- **Short task**: Copy the entire listing below line for line, keeping every character unchanged.

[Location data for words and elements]
◇ ◇ ◇

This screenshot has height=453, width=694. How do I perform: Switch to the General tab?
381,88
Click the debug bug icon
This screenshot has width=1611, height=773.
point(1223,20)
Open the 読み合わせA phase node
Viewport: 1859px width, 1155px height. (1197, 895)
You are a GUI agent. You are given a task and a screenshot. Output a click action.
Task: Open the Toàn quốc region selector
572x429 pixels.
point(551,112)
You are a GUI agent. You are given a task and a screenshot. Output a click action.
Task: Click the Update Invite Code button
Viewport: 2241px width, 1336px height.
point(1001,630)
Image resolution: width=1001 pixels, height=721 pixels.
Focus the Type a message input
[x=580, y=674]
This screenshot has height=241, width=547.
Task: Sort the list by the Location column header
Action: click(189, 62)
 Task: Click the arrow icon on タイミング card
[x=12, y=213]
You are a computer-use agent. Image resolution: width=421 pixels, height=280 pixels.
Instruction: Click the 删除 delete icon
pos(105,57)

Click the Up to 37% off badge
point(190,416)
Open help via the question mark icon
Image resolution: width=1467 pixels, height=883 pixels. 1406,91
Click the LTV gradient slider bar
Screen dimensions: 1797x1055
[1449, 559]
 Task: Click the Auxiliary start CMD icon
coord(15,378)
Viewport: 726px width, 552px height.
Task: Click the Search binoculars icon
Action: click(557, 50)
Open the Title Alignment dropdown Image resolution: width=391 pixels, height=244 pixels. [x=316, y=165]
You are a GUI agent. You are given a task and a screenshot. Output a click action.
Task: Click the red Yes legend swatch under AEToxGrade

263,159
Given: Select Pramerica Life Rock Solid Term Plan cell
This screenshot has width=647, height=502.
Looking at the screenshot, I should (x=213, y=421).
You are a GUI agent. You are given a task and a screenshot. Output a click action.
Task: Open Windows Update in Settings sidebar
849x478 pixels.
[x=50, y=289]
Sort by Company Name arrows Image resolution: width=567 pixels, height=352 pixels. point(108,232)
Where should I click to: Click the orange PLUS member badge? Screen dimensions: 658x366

◇ ◇ ◇

- **Written response**:
This screenshot has height=453, width=694. How do I perform: Switch to the General tab?
381,88
Click the debug bug icon
This screenshot has width=1611, height=773.
point(1223,20)
Open the 読み合わせA phase node
Viewport: 1859px width, 1155px height. (1197, 895)
You are a GUI agent. You are given a task and a screenshot. Output a click action.
Task: Open the Toàn quốc region selector
572x429 pixels.
point(551,112)
You are a GUI agent. You are given a task and a screenshot. Output a click action.
Task: Click the Update Invite Code button
Viewport: 2241px width, 1336px height.
point(1001,630)
Image resolution: width=1001 pixels, height=721 pixels.
Focus the Type a message input
[x=580, y=674]
This screenshot has height=241, width=547.
Task: Sort the list by the Location column header
Action: click(189, 62)
 Task: Click the arrow icon on タイミング card
[x=12, y=213]
You are a computer-use agent. Image resolution: width=421 pixels, height=280 pixels.
Instruction: Click the 删除 delete icon
pos(105,57)

Click the Up to 37% off badge
point(190,416)
Open help via the question mark icon
Image resolution: width=1467 pixels, height=883 pixels. 1406,91
Click the LTV gradient slider bar
Screen dimensions: 1797x1055
[1449, 559]
 Task: Click the Auxiliary start CMD icon
coord(15,378)
Viewport: 726px width, 552px height.
Task: Click the Search binoculars icon
Action: click(557, 50)
Open the Title Alignment dropdown Image resolution: width=391 pixels, height=244 pixels. [x=316, y=165]
You are a GUI agent. You are given a task and a screenshot. Output a click action.
Task: Click the red Yes legend swatch under AEToxGrade

263,159
Given: Select Pramerica Life Rock Solid Term Plan cell
This screenshot has width=647, height=502.
Looking at the screenshot, I should (x=213, y=421).
You are a GUI agent. You are given a task and a screenshot. Output a click action.
Task: Open Windows Update in Settings sidebar
849x478 pixels.
[x=50, y=289]
Sort by Company Name arrows Image resolution: width=567 pixels, height=352 pixels. point(108,232)
Where should I click to: Click the orange PLUS member badge? Screen dimensions: 658x366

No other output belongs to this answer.